To run a prompt against the `gpt-3.5-turbo` model, run this:
```python
import llm
model = llm.get_model("gpt-3.5-turbo")
model.key = 'YOUR_API_KEY_HERE'
response = model.prompt("Five surprising names for a pet pelican")
print(response.text())
```
The `llm.get_model()` function accepts model names or aliases - so `chatgpt` would work here too.
Run this command to see a list of available models and their aliases:
```bash
llm models list
```
If you have set a `OPENAI_API_KEY` environment variable you can omit the `model.key = ` line.
### Models from plugins
Any models you have installed as plugins will also be available through this mechanism, for example to use Google's PaLM 2 model with [llm-palm](https://github.com/simonw/llm-palm)
```bash
pip install llm-palm
```
```python
import llm
model = llm.get_model("palm")
model.key = 'YOUR_API_KEY_HERE'
response = model.prompt("Five surprising names for a pet pelican")
print(response.text())
```
You can omit the `model.key = ` line for models that do not use an API key
A prompt object represents all of the information needed to be passed to the LLM. This could be a single prompt string, but it might also include a separate system prompt, various settings (for temperature etc) or even a JSON array of previous messages.

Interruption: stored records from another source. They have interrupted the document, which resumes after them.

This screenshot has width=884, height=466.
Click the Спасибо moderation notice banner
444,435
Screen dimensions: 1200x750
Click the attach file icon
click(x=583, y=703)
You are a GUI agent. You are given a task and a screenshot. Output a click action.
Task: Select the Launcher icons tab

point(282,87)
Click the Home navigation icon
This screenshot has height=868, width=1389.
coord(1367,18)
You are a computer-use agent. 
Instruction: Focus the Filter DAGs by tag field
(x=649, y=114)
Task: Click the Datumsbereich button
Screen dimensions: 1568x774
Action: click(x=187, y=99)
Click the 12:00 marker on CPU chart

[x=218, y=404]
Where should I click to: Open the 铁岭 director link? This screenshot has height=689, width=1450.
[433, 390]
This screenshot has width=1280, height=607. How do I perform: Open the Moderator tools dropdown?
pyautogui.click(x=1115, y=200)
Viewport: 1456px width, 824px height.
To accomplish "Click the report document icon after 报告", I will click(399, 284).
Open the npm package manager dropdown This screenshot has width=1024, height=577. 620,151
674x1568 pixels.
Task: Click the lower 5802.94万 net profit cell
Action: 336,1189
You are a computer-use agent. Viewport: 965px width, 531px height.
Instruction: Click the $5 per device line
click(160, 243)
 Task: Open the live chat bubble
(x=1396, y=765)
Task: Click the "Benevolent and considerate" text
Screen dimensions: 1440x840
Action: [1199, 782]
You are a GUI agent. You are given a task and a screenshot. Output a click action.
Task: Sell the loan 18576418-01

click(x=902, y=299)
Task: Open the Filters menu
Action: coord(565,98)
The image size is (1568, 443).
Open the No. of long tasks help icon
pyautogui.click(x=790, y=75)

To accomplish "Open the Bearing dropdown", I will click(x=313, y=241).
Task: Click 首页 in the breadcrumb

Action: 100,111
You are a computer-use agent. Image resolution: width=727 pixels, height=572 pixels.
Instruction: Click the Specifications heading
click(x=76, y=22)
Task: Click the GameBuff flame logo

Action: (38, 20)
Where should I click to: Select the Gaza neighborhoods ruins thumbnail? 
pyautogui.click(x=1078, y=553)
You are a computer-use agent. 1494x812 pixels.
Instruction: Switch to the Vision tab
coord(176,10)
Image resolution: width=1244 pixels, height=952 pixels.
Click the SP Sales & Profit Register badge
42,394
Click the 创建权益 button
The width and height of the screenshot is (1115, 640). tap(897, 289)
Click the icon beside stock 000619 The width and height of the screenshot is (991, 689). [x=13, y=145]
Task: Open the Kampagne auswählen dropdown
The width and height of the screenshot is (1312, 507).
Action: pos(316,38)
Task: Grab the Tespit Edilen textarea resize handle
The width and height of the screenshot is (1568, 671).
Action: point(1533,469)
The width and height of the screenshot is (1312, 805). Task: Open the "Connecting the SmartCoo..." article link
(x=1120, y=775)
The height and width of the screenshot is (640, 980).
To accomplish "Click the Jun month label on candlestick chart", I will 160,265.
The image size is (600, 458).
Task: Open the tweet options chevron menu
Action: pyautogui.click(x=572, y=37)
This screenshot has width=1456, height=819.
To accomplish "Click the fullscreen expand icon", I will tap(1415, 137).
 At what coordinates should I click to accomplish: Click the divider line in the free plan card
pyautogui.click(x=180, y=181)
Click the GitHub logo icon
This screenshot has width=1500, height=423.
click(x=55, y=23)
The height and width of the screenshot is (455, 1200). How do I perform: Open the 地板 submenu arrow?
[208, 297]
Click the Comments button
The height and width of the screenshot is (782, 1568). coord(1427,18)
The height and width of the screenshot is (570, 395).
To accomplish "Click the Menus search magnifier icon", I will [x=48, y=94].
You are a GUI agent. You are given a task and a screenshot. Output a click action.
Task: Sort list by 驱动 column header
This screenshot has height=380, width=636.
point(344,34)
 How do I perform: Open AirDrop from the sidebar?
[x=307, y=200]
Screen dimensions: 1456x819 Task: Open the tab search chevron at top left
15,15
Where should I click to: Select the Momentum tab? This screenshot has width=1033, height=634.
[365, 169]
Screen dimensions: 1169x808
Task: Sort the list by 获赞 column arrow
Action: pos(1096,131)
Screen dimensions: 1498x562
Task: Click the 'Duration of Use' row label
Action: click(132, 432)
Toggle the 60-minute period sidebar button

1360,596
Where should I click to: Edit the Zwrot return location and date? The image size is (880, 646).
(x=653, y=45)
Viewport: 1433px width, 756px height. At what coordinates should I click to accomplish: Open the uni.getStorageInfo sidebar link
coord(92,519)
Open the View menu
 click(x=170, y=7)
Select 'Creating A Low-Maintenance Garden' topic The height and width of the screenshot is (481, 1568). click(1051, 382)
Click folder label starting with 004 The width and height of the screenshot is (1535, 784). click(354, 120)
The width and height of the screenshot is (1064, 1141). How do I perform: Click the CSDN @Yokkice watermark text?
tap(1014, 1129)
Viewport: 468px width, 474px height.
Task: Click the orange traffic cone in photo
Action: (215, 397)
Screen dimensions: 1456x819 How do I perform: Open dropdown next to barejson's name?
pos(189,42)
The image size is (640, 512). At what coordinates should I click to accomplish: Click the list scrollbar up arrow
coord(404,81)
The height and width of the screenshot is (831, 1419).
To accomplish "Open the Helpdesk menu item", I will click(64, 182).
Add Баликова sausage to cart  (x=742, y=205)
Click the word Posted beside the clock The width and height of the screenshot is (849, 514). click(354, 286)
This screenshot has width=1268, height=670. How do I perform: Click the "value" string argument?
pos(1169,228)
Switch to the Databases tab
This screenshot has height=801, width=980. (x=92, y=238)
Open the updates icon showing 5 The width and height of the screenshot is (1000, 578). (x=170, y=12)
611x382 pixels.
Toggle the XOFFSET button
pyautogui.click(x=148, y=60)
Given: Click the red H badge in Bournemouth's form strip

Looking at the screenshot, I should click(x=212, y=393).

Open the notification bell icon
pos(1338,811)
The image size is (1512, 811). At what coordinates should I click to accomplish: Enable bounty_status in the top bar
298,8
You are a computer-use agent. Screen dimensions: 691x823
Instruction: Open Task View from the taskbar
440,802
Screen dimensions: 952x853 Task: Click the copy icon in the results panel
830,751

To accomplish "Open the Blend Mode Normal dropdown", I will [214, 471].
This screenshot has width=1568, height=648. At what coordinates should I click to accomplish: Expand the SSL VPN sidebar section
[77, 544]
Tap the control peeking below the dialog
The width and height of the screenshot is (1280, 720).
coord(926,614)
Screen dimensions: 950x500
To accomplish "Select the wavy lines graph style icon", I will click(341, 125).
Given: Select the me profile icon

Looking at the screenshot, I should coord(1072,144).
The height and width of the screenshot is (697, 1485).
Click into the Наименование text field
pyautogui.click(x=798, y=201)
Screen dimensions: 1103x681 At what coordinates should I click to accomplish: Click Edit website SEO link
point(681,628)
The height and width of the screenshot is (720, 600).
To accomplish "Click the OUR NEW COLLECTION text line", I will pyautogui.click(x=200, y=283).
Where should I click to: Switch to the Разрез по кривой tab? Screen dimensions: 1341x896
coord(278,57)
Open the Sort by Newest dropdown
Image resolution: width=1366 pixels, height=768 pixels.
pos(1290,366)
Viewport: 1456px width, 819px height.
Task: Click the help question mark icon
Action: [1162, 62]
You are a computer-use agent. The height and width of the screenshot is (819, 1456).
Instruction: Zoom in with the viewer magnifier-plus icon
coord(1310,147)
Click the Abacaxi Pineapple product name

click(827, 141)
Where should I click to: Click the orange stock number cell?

The `Model` class is an abstract base class that needs to be subclassed to provide a concrete implementation. Different LLMs will use different implementations of this class.
-`prompt(prompt: str, stream: bool, ...options) -> Response` - a convenience wrapper which creates a `Prompt` instance and then executes it. This is the most common way to use LLM models.
-`response(prompt: Prompt, stream: bool) -> Response` - execute a prepared Prompt instance against the model and return a `Response`.
The response from an LLM. This could encapusulate a string of text, but for streaming APIs this class will be iterable, with each iteration yielding a short string of text as it is generated.
Calling `.text()` will return the full text of the response, waiting for the stream to stop executing if necessary.